We have poverty, yes. But we also have assets. The evidence is everywhere.
How many places build two coliseums in 18 years? How many places construct a large-scale airport, and do it first-rate? How many have the means to cut a deal for a $26 million cultural arts campus?
How many places can venture into light rail, the NASCAR Hall of Fame and an arena – all in two years' time?
Yet affluence often comes with a curse. Charlotte has that curse. It needs to get rid of it.
When you have a lot of money to spend, that money tends to mean less than if you have a little.
Case in point: Do you know how much the city ought to be spending to build exhibits at the NASCAR Hall of Fame? Nobody on City Council who approved those expenses does. That's because the multi-million-dollar estimates for add-ons were drawn on a napkin. Nobody with the city can explain precisely where the numbers came from.

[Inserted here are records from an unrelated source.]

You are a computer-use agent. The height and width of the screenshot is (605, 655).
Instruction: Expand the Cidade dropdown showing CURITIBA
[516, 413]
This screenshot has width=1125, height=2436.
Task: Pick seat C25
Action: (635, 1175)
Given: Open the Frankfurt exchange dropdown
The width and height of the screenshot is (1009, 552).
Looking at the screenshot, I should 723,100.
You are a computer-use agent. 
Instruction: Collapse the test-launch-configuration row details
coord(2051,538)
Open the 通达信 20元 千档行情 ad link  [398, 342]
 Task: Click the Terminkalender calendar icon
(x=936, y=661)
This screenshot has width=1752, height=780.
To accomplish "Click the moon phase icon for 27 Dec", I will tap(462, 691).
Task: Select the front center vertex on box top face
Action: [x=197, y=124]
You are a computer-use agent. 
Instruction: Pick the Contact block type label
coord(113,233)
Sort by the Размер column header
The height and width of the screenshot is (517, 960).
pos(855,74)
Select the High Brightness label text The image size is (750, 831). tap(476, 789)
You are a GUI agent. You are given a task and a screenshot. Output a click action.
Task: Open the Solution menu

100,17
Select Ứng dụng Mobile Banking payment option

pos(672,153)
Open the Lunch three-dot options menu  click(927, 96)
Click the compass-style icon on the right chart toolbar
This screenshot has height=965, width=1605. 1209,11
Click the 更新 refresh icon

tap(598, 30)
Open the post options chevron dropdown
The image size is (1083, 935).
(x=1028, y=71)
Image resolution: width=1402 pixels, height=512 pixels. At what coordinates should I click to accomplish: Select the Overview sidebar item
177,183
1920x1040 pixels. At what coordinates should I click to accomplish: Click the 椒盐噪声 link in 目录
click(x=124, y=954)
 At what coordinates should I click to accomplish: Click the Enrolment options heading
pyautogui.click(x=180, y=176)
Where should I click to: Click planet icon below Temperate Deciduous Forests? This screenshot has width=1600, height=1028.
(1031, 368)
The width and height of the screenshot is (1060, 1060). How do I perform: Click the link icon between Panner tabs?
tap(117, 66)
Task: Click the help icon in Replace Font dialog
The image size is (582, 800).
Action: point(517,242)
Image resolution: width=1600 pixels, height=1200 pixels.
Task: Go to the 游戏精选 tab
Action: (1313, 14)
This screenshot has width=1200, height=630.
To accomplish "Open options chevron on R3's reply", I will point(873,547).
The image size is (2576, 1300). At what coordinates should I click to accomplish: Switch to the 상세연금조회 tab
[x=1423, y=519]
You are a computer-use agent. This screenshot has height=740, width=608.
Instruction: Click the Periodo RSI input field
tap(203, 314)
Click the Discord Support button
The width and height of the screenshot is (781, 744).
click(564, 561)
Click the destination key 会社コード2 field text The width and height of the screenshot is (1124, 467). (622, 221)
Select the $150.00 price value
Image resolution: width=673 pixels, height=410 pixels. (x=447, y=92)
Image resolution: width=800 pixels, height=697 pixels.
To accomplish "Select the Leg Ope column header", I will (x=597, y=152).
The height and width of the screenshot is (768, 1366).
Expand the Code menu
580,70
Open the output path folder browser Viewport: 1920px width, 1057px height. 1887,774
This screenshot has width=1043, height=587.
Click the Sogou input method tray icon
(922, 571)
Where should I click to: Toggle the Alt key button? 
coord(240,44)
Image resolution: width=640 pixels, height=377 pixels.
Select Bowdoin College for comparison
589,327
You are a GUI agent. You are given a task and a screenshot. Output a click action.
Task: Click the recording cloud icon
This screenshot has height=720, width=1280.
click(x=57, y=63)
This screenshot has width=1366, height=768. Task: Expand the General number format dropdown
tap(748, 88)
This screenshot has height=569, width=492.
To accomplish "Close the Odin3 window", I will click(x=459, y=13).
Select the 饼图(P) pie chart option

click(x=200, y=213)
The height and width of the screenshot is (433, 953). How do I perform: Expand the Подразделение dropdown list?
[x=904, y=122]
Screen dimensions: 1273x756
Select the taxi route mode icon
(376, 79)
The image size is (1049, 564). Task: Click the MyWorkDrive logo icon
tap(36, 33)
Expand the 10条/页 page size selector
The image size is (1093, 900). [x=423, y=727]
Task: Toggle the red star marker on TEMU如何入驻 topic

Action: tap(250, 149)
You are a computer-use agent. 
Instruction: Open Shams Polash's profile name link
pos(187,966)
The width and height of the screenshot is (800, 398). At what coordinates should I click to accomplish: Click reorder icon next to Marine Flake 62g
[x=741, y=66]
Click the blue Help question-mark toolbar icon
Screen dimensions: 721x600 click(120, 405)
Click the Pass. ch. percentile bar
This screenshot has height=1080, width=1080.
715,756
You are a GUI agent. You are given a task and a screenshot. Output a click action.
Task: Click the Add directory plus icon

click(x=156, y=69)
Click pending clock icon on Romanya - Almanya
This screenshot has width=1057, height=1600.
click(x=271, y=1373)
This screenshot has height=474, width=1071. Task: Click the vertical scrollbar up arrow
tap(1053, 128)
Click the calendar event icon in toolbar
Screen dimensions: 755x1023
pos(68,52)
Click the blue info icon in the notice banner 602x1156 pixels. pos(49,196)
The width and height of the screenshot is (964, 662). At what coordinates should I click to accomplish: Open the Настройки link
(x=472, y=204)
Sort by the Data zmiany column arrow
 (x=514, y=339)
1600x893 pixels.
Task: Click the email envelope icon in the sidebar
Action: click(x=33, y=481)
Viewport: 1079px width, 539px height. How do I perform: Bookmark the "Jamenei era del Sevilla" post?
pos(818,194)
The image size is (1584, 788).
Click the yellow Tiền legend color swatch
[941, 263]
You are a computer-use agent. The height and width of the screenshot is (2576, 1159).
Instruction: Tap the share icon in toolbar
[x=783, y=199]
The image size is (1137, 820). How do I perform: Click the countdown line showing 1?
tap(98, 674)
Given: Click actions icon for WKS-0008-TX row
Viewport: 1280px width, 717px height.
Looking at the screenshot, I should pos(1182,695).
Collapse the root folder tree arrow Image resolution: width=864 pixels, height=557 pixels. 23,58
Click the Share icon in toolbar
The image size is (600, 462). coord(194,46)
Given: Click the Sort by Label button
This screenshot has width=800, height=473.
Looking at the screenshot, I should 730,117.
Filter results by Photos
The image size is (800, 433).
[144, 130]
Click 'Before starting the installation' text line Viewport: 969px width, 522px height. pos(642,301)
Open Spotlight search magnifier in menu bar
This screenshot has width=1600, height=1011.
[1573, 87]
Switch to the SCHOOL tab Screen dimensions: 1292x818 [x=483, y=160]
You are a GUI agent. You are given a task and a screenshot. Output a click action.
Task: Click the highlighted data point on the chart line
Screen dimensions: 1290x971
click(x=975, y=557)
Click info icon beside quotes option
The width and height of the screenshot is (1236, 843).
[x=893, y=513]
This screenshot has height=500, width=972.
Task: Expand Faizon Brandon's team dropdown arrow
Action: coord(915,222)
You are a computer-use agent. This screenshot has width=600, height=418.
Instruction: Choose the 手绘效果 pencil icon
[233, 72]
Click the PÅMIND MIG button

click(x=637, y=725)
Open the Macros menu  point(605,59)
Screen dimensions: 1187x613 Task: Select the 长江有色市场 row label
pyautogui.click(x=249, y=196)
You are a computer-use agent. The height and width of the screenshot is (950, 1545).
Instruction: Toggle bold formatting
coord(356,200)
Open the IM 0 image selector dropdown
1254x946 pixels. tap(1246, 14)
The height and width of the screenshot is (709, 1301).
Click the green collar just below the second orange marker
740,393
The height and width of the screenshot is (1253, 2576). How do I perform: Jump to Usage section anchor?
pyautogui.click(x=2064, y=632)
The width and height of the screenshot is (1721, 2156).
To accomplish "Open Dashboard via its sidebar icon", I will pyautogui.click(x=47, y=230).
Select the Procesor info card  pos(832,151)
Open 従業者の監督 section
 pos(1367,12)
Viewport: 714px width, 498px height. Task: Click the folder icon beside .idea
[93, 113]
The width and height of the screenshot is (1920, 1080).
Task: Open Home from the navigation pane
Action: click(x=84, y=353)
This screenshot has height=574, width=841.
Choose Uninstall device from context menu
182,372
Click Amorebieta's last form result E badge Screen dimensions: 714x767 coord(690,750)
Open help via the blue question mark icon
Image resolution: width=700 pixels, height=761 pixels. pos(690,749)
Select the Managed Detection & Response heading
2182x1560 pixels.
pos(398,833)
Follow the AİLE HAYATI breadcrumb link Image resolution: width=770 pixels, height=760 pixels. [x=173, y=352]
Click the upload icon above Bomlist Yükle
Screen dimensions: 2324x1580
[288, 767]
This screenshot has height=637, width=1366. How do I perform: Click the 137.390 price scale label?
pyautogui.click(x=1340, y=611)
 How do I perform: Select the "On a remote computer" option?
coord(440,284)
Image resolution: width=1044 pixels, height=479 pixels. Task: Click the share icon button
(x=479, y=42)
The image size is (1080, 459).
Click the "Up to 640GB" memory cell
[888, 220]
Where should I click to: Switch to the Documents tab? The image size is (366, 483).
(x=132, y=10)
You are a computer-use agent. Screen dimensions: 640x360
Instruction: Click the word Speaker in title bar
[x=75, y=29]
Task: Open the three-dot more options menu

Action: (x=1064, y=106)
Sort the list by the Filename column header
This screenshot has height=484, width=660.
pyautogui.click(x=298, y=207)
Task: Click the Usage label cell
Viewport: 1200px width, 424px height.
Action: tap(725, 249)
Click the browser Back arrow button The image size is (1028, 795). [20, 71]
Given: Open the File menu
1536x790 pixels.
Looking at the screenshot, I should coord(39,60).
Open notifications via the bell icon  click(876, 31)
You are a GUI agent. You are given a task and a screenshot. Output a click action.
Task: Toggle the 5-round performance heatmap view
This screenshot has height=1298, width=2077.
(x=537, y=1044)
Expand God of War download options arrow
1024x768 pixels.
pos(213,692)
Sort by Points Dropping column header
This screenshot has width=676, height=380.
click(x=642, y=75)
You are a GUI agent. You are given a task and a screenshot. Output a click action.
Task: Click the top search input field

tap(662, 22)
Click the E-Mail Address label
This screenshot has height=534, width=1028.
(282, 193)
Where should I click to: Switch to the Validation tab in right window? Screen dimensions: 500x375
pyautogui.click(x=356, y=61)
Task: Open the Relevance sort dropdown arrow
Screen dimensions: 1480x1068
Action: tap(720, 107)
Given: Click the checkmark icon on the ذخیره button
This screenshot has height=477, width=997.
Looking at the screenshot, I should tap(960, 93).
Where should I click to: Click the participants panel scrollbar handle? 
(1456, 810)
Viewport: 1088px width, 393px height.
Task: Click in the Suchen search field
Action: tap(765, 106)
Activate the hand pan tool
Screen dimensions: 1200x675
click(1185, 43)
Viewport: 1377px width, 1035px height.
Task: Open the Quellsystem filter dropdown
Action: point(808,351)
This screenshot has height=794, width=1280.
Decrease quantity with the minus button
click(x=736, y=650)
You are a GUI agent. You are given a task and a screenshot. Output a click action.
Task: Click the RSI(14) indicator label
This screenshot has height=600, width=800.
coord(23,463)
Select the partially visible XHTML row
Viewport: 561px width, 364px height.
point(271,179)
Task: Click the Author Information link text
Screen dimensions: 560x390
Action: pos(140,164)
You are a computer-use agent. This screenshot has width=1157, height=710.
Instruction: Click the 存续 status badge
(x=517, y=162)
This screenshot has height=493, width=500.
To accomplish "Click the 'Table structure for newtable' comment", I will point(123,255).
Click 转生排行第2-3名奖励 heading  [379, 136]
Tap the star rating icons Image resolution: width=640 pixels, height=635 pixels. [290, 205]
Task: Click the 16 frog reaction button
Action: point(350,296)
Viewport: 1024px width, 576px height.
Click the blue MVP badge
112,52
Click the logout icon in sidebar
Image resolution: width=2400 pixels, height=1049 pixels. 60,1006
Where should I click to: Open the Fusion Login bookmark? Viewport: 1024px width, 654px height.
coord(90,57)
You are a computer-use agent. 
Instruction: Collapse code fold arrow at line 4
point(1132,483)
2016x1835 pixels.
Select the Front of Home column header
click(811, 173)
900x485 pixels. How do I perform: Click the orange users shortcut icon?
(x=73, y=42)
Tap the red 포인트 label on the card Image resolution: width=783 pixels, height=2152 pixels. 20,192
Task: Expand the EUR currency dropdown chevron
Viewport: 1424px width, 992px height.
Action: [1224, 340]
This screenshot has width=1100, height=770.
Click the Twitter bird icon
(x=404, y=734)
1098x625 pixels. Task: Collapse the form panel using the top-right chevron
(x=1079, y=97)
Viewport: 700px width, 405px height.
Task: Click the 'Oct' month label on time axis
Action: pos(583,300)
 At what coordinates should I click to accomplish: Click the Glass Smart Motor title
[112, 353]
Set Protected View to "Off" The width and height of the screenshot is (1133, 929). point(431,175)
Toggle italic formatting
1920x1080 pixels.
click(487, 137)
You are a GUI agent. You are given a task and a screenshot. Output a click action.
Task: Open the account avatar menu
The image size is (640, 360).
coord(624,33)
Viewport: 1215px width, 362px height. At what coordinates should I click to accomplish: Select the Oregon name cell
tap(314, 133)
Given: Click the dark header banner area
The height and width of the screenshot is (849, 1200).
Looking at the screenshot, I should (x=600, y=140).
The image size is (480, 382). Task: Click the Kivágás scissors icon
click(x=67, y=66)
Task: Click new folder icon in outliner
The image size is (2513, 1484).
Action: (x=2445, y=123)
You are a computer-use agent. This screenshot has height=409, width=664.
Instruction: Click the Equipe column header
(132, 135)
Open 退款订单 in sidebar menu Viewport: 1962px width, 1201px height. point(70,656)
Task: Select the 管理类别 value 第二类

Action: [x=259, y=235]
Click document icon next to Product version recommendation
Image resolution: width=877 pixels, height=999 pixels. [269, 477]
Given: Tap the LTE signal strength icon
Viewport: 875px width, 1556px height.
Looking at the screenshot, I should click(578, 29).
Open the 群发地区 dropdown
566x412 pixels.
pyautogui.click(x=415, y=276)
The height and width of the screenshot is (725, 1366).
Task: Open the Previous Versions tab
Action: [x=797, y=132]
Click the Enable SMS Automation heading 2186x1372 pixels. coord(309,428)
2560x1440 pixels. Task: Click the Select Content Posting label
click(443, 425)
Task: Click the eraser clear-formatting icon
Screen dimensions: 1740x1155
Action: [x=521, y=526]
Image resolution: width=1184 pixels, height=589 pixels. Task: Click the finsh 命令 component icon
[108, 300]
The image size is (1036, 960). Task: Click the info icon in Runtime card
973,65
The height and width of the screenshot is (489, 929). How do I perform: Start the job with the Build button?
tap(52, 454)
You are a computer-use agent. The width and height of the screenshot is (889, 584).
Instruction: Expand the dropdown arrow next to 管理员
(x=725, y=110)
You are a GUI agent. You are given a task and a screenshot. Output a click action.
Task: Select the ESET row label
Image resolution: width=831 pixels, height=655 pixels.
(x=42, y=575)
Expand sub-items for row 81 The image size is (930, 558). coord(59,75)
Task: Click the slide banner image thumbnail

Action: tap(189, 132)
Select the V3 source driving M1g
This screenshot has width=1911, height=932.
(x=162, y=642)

Ditto for Charlotte's South Corridor Light Rail line. The train is a huge success and a valuable resource for an urban region. But the cost doubled from original estimates.
As a city we are reckless with the details of money.
Recklessness is the canker infecting United Way of Central Carolinas. The committee of the board of the charitable organization made a secret decision to pay the former CEO a lavish $1.2 million in salary including a contribution last year to her retirement fund. Public anger at that boneheaded move will make fundraising tough.
The canker of money
The point is simple. When you have to count pennies, you care about the pennies. But when you're flush, not so much.
The wealth of the past two decades has fooled Charlotte-Mecklenburg into thinking we don't need to care about the pennies, when we do. A body blow to our economy is a chance to re-think that flawed ethic.
We need to keep the affluence. But we need to lose the curse.